I push and I pull. Of course my ownself. I just keep pushing and pulling in thoughts and words and sighs and moans and tears and shouts and I mumble imagined dialogues in between. I keep at the edge and roll a few marbles bigger than the crevices. They keep awkwardly slipping through each corner and they hit the little multi-layered multi-colored sedimentary rocks and roll down in the water. I love igneous rocks better. They should never hurt cuticles or you feel pain, horrible pain. I just take that one step because I am so adventurous and then I brood over the huge step and its shreds around, then I just sulk and gulp up the whole thing as if some sour milk and sleep over it. Next morning it is not so bad and a few days later it is frozen well only to come out in sleep talk when i am possessed by Mara. Smile. I fear falling down, not so much as I hate the fallenness and the inability of "Sartre on Sex and Love" to soothe. So, probably as my way goes, I will deliberately fall a few more times and sit down not to fall or just sleep on the ground if no one pukes on it.

Monday, March 23, 2009

Congrats!
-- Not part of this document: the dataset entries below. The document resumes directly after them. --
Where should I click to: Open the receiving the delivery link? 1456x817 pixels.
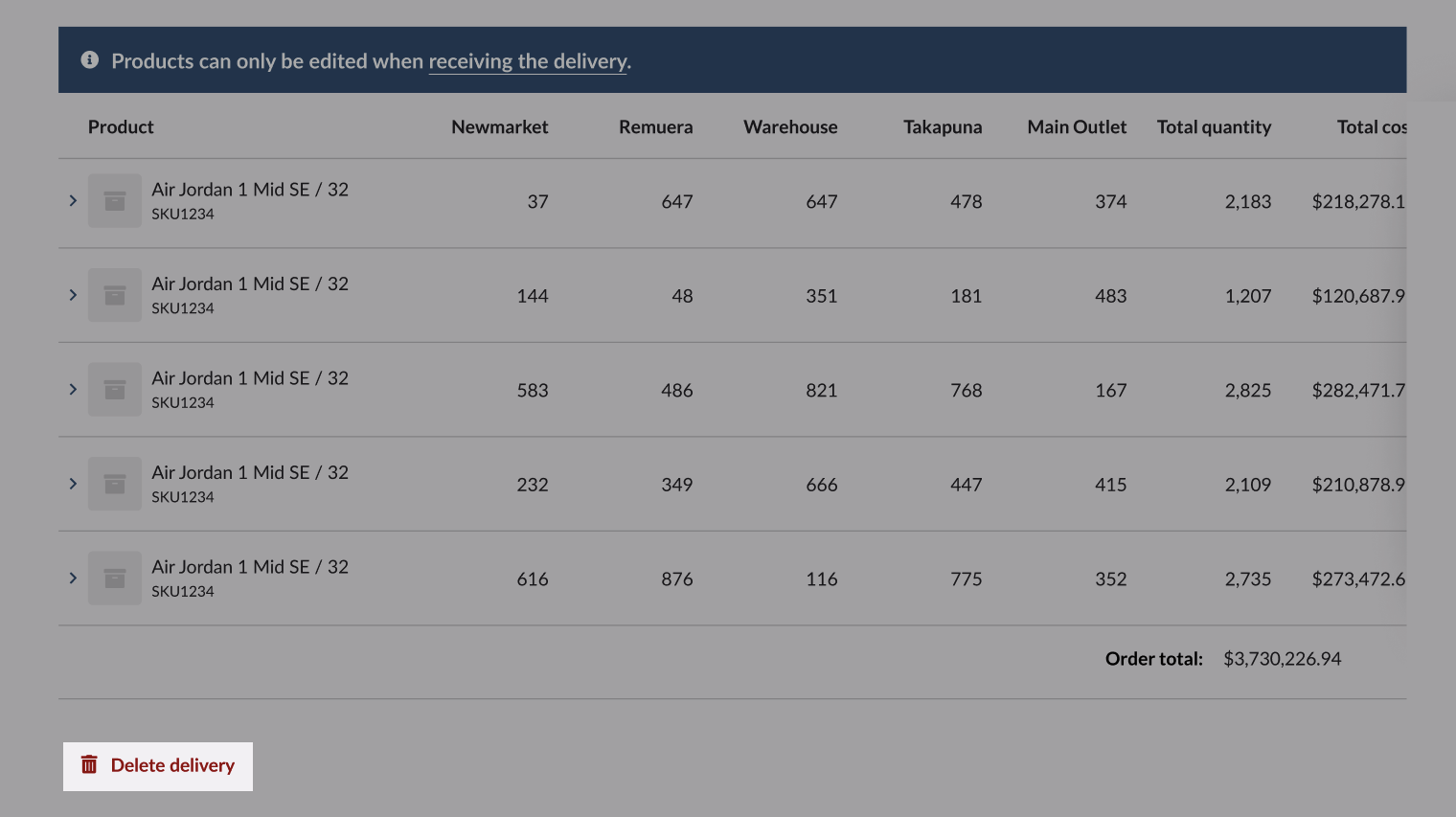click(x=528, y=61)
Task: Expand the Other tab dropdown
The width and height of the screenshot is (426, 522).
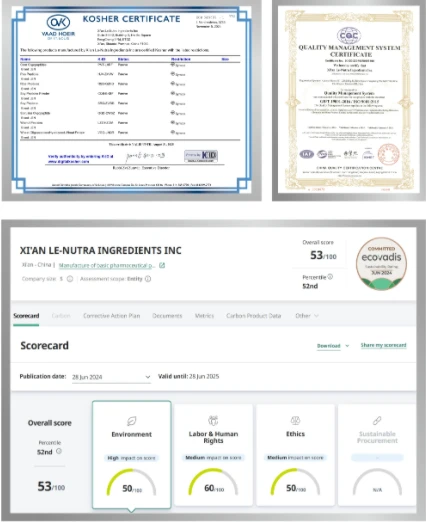Action: (307, 316)

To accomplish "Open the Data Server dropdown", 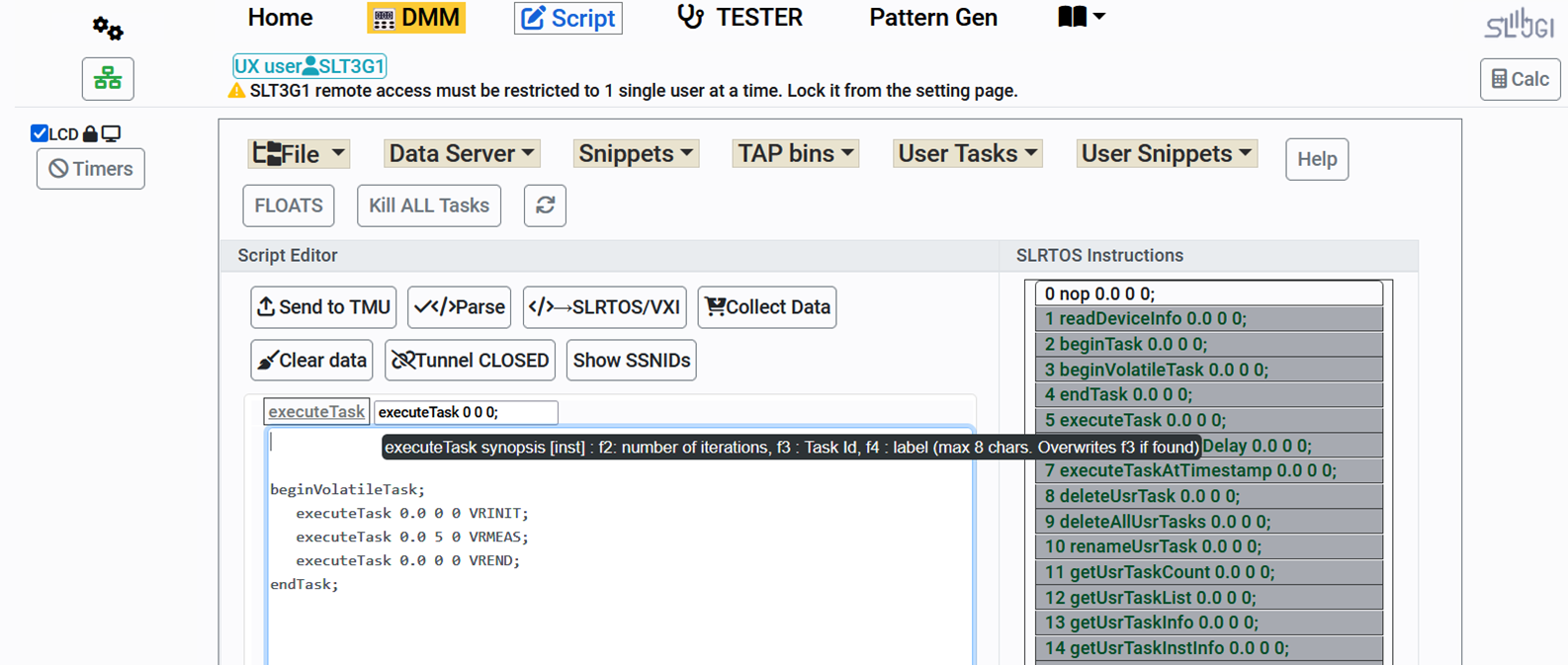I will pos(461,154).
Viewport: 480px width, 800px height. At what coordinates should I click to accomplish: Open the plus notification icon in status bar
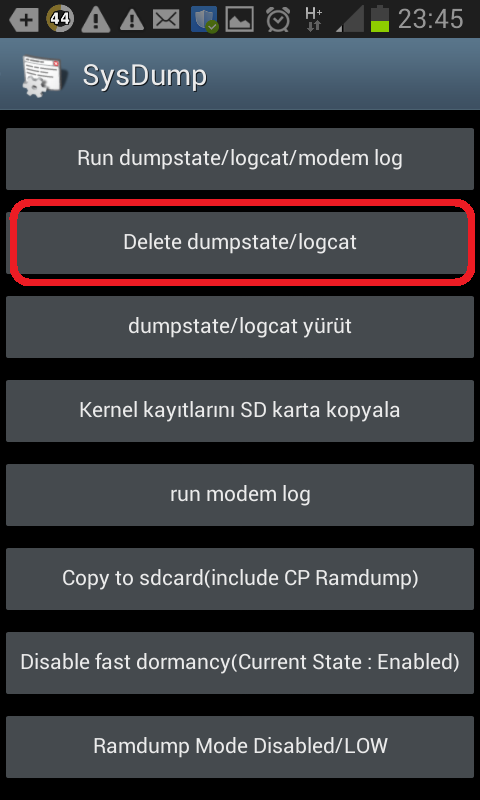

Statistically you are a man



The fingers frantically clicked away
At revealing the true self
Could she know really
If numbers predict what she hides so well?

Saturday, March 21, 2009

Gulaal



Usually I never comment on films I watch. But for this, I just felt like doing it.
I was actually quite unaware of what the film was about, to start with probably inadequate publicity or just the image of an off-beat film. The coloring, settings and costumes are eye candy, marvelously fauvist style loud vibrant colors to match each character. The story starts off really well and I loved the Ran-saa character. It is so true as Sonali pointed out the other day, Dilip the protagonist does not stir up any liking or connect, he remains hanging somewhere in the middle all the time. The second half was again, as for every recent film I've seen, draggy and incoherent. The story loses pace and vigor. Female characters wer "lameness" personified. Agreed, the editing was bad, some sequences were unnecessary. The whole teacher character given to the female was useless, some weird reproduction of a modern age, pot smoking cool babe (probably Kashyap is falling for the abuse of "showing drug use" in films). Piyus Mishra dazzles with all that John Lenon obsession and witty verses. The narrative was interesting because it cuts in and out of past and present (very common these days though) and uses music for progression (which is hardly the case in hindi films since 60's). The close ups are beautiful, K.K and the last sequence of initiation of the mud blood brother and his sister. Script is tight, almost no useless violence revelry. Mahie Gill is wasted and annoying. I loved the film for its visual appeal and music. Gives me all funny powered thoughts. I like.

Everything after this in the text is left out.